At this writing, investigators in Australia hadn’t reached any conclusions about why or how Lewis fell to his death from the 11th-floor balcony of an apartment building in Sydney.

They were looking into suicide or “misadventure.” Friends have extreme doubts about either scenario.

“We can’t even imagine he was out on the balcony, much less leaning over it. It’s such a mystery and it’s just so sad,” says Kellie Karl, a Las Vegas-based hypnotist who learned her act as Lewis’ assistant.

They do know “Dr. Scott,” as he was often called, would fall asleep at the oddest moments.

“Scott would be talking and he would just fall asleep in the middle of talking,” Karl remembers. “Or nod off standing there. He did have that, where he would be so tired he would just fall asleep.”

“The best way I could wrap my brain around it is to say that maybe he was really tired, he went out on the balcony, was leaning on the balcony thinking about the show he was going to do and he could have fallen asleep.”

But, she is quick to add, “this is all just me trying to wrap my brain around it and think, what could have happened?”

A close friend, comedy-magician Mark Kornhauser, says Lewis was “very stressed out” about his 20-minute role in “The Illusionists,” the packaged magic revue he was in Australia to perform.
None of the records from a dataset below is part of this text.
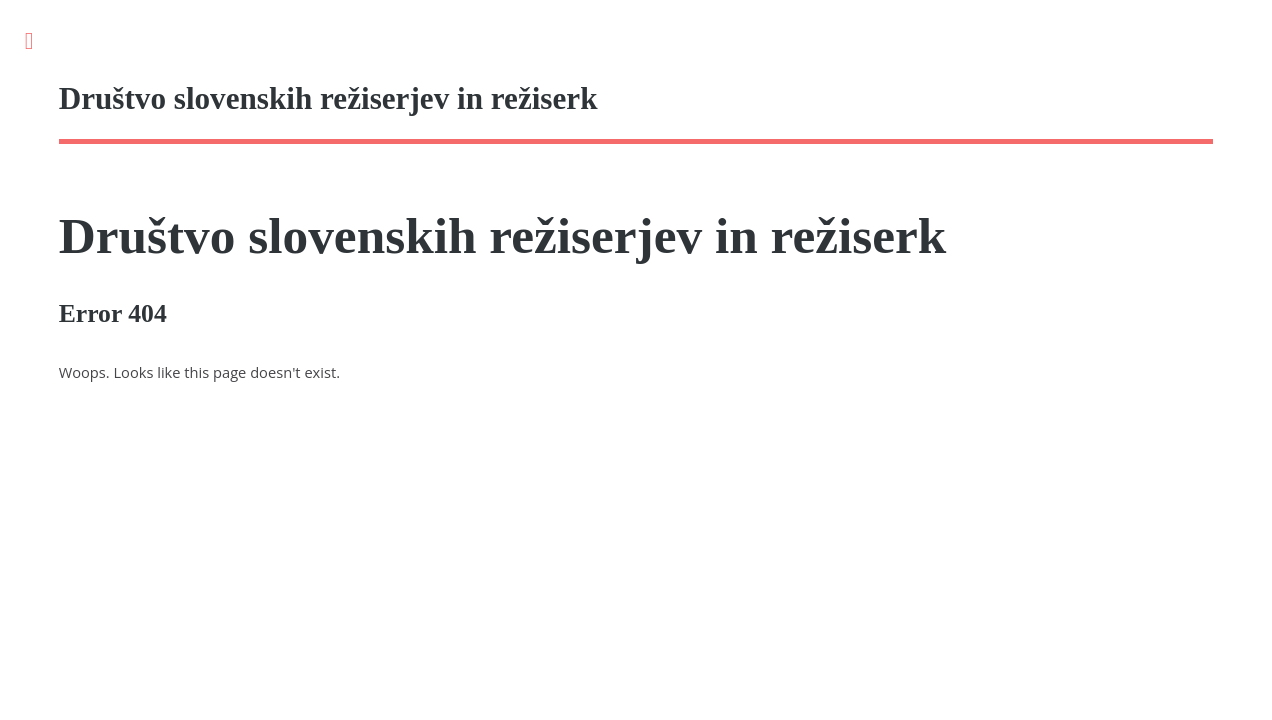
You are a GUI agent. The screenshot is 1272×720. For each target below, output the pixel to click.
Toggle (39, 41)
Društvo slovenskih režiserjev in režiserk (503, 235)
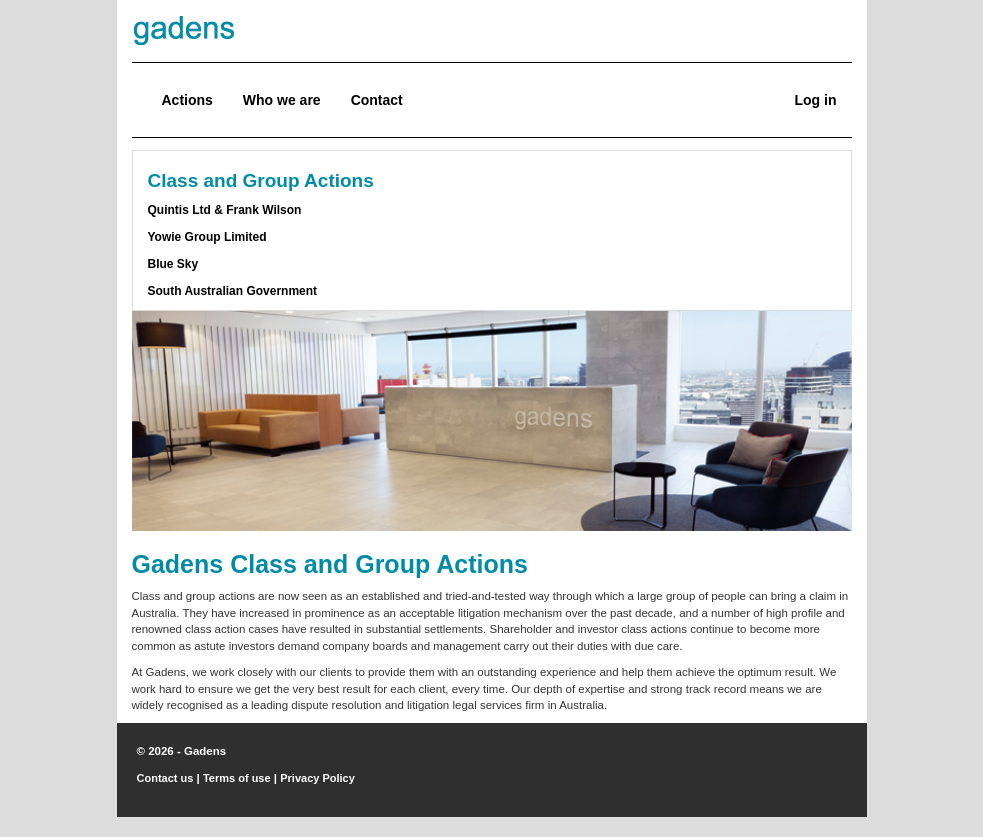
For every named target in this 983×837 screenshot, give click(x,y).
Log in (816, 100)
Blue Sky (173, 264)
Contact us (165, 778)
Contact (377, 100)
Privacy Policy (317, 778)
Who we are (282, 100)
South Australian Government (233, 291)
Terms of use (237, 778)
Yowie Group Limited (207, 237)
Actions (187, 100)
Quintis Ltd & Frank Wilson (225, 210)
Speaking before any official conclusions, Kornhauser says it may turn out Lewis was disoriented by an anti-anxiety drug. “But he was not a prescription drug guy at all.”

In lieu of answers, friends remember Lewis as the guy who overcame his own shyness to launch a show in 2002. He kept it going until 2011, even as the Riviera ran out of momentum.

“That was a huge barrier for him to overcome because he was such a shy person,” Kornhauser says of Lewis doing “a lot of little side things on the fringe of show business before he forced himself to get up onstage.”

“He became, as time went on, a very fine performer,” Kornhauser adds.

I reviewed his show early on, but would see Lewis more at other shows or show-related gatherings. His death won’t alter the way I think of him: A guy who made his show business dream into reality, but whose book is less about him than the case studies of people he helped offstage.